If you have CESU-8 data in a buffer and you need to convert it to UTF-8 you can replace the surrogate pairs with a single UTF-8 encoded char. The rest of the data can be left unchanged.
In this case, your emoji is this :
- code point : 01 F6 05
- UTF-8 : F0 9F 98 85
- UTF-16 : D8 3D DE 05
- CESU-8 : ED A0 BD ED B8 85
The high surrogate in CESU-8 has this data : $003D
And the low surrogate in CESU-8 has this data : $0205
As Remy and AmigoJack pointed out you'll find these values when you decode the UTF-16 version of the emoji.
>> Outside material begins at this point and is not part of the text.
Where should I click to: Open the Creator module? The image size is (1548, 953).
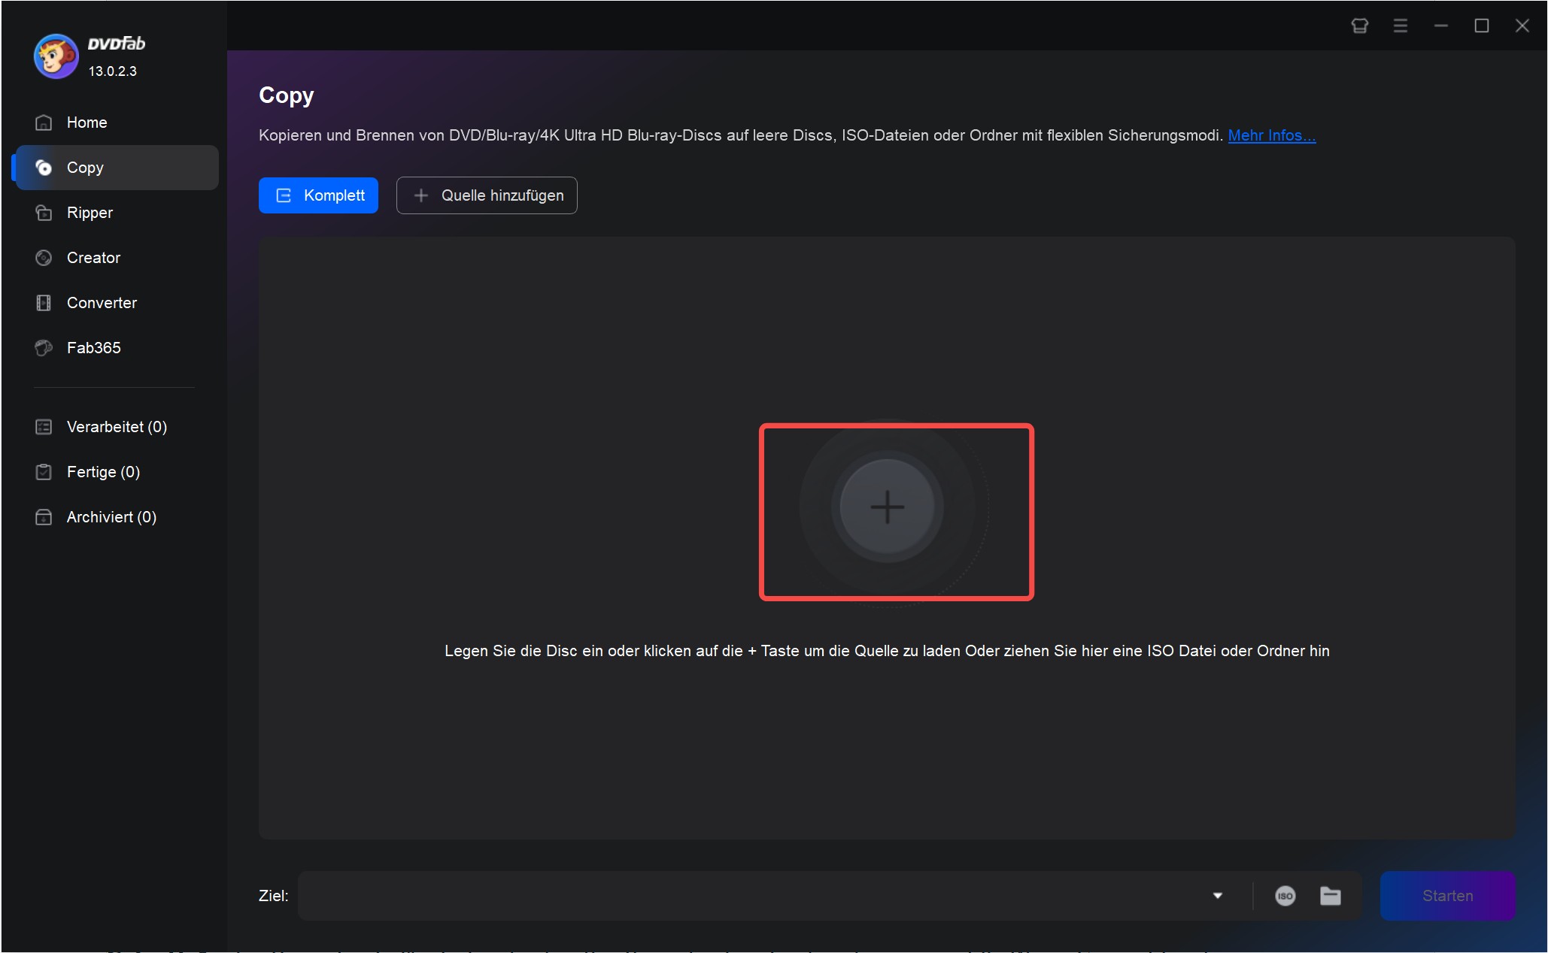(x=93, y=257)
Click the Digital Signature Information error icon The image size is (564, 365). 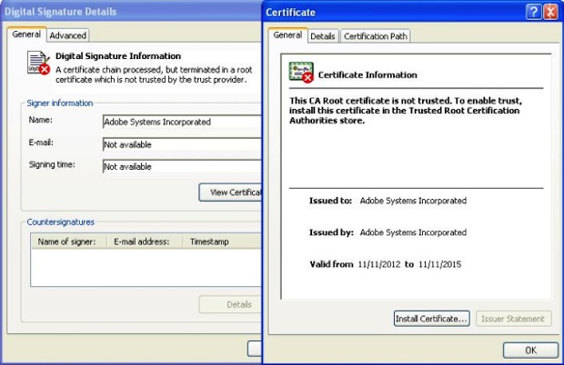[38, 62]
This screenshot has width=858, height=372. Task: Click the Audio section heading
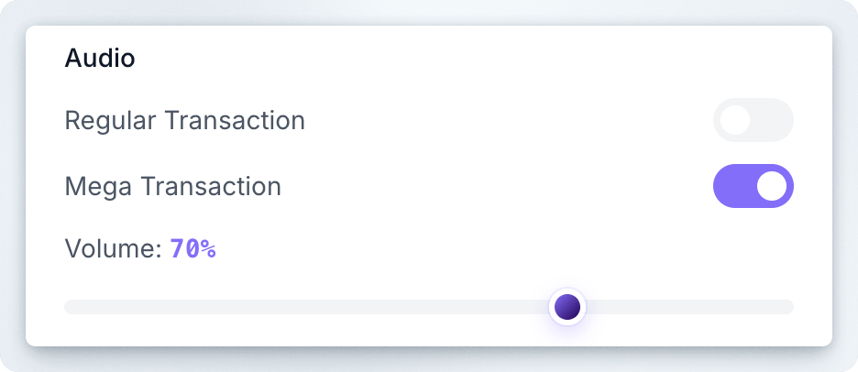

In the case of UTF-16 you will also need to multiply the $003D value by $400 (shl 10), add the result to $0205 and then add $10000 to the final result to get the code point.
Once you have the code point you can convert it to a 4-byte UTF-8 set of values.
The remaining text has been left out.